Your answer should hold each line of the material that contains the word "will".
Data Block Start
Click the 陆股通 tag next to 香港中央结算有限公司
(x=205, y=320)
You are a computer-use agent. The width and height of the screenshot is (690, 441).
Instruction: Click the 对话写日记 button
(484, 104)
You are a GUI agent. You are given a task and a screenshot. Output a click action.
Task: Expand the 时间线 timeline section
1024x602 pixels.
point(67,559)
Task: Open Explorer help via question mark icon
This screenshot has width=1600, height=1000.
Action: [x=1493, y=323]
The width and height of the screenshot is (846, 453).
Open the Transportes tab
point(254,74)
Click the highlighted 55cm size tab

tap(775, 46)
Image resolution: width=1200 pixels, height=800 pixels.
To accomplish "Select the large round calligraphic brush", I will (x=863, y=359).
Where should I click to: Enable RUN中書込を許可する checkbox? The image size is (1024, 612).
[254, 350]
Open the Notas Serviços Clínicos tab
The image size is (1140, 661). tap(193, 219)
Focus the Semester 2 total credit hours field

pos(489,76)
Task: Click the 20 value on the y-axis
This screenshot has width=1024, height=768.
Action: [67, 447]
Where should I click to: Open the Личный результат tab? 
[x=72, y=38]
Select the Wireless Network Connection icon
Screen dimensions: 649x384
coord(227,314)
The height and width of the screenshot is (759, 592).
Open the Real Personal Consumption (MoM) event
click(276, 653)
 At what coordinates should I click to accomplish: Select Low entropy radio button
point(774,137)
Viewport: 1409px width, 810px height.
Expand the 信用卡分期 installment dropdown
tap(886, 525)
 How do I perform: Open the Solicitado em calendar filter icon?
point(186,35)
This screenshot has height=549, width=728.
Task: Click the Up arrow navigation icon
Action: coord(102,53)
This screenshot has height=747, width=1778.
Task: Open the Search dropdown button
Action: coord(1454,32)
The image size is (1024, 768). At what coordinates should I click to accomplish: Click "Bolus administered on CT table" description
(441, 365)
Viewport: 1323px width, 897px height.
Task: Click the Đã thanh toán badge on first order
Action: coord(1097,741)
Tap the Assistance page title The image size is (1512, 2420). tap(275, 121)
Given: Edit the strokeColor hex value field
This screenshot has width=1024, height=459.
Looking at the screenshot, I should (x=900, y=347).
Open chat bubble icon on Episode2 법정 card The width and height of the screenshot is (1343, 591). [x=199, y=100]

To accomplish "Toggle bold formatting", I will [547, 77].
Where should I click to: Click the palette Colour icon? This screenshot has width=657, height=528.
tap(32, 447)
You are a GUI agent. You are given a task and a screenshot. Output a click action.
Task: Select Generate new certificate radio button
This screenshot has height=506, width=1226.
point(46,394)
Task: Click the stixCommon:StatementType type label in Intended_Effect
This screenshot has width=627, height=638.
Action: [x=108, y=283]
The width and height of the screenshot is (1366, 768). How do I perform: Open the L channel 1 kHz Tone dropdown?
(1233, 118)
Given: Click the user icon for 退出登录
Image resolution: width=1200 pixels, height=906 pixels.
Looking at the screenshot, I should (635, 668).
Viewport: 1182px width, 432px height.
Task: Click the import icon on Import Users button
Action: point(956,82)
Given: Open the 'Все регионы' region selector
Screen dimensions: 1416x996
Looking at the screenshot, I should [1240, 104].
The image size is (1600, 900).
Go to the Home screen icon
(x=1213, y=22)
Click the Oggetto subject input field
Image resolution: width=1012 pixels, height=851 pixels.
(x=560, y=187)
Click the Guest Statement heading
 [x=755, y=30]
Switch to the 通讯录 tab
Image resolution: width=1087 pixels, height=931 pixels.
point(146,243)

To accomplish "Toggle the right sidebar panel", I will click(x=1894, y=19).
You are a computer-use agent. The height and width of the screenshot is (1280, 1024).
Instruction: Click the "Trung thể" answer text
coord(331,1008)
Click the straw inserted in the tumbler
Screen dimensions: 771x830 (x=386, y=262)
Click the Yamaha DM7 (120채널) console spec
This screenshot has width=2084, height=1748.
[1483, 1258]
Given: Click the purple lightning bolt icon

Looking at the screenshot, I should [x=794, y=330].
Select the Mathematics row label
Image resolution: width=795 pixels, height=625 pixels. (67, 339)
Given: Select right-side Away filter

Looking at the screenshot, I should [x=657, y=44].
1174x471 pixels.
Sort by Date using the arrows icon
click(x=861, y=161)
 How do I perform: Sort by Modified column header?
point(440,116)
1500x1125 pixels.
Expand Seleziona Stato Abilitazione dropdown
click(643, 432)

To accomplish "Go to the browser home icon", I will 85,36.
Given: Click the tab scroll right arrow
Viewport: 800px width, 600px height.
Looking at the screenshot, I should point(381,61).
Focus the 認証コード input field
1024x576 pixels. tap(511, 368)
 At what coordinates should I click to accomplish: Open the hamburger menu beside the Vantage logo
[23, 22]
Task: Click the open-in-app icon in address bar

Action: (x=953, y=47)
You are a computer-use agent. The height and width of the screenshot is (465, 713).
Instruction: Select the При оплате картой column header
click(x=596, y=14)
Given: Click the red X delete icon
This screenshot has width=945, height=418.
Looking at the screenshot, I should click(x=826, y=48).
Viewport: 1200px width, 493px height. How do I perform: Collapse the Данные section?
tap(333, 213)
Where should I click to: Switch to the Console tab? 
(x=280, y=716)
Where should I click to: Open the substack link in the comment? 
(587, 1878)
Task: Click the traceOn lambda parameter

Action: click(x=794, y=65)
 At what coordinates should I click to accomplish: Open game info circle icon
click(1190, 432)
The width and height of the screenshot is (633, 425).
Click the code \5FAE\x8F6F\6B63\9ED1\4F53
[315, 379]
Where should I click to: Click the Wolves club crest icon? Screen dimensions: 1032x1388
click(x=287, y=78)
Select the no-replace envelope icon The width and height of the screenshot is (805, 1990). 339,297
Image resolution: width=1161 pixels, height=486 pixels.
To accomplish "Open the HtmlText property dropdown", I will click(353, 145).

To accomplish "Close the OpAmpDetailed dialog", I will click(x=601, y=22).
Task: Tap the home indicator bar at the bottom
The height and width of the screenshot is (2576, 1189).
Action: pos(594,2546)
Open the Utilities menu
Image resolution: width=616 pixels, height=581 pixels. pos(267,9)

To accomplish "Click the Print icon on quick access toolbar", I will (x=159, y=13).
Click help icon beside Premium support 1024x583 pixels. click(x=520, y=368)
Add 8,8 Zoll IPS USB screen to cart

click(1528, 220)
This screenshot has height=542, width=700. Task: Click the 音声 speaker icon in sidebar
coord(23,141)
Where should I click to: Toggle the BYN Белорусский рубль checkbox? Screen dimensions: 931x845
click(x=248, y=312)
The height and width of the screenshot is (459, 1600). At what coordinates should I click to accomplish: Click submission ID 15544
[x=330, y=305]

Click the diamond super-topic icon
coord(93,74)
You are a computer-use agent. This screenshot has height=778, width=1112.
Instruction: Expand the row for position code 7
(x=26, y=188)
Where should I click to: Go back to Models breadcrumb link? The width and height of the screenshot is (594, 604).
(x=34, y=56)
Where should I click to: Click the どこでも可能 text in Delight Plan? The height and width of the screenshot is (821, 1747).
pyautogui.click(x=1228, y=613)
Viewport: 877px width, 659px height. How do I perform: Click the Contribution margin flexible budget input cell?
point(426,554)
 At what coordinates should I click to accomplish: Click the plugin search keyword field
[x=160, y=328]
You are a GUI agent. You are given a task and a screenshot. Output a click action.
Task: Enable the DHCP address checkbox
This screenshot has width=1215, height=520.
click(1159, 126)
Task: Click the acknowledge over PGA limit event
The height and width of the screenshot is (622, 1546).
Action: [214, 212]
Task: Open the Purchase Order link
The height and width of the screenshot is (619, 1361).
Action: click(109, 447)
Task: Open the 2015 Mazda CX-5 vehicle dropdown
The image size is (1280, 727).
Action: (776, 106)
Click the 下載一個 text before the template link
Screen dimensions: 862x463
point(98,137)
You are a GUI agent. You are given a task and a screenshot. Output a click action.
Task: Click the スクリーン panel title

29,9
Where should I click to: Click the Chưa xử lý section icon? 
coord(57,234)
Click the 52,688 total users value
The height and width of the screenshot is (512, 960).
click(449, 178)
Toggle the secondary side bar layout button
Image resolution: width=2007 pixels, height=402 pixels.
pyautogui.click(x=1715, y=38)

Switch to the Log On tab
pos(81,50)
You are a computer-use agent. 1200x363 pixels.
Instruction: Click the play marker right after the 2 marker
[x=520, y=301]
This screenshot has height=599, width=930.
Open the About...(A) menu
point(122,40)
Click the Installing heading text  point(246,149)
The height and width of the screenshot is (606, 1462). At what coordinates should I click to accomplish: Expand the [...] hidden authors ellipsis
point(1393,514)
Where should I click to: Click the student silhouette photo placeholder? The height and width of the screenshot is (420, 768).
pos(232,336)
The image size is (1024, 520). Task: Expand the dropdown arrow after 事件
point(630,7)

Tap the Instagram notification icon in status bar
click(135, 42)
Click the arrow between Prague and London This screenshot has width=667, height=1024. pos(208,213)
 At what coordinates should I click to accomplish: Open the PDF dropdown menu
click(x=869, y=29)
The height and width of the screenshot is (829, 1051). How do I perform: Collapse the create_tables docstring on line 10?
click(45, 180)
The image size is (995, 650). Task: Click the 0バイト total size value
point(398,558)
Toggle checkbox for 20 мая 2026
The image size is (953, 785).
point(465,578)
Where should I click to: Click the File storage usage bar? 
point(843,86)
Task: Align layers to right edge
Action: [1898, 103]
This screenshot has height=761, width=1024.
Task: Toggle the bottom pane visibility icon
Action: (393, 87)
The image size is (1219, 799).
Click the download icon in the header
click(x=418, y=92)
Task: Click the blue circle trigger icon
Data Block End
__Result of the task__
To accomplish "Select the large round calligraphic brush", I will (x=863, y=359).
To accomplish "Toggle bold formatting", I will [547, 77].
To accomplish "Toggle the right sidebar panel", I will click(x=1894, y=19).
To accomplish "Go to the browser home icon", I will 85,36.
To accomplish "Open the HtmlText property dropdown", I will click(353, 145).
To accomplish "Close the OpAmpDetailed dialog", I will click(x=601, y=22).
To accomplish "Click the Print icon on quick access toolbar", I will (x=159, y=13).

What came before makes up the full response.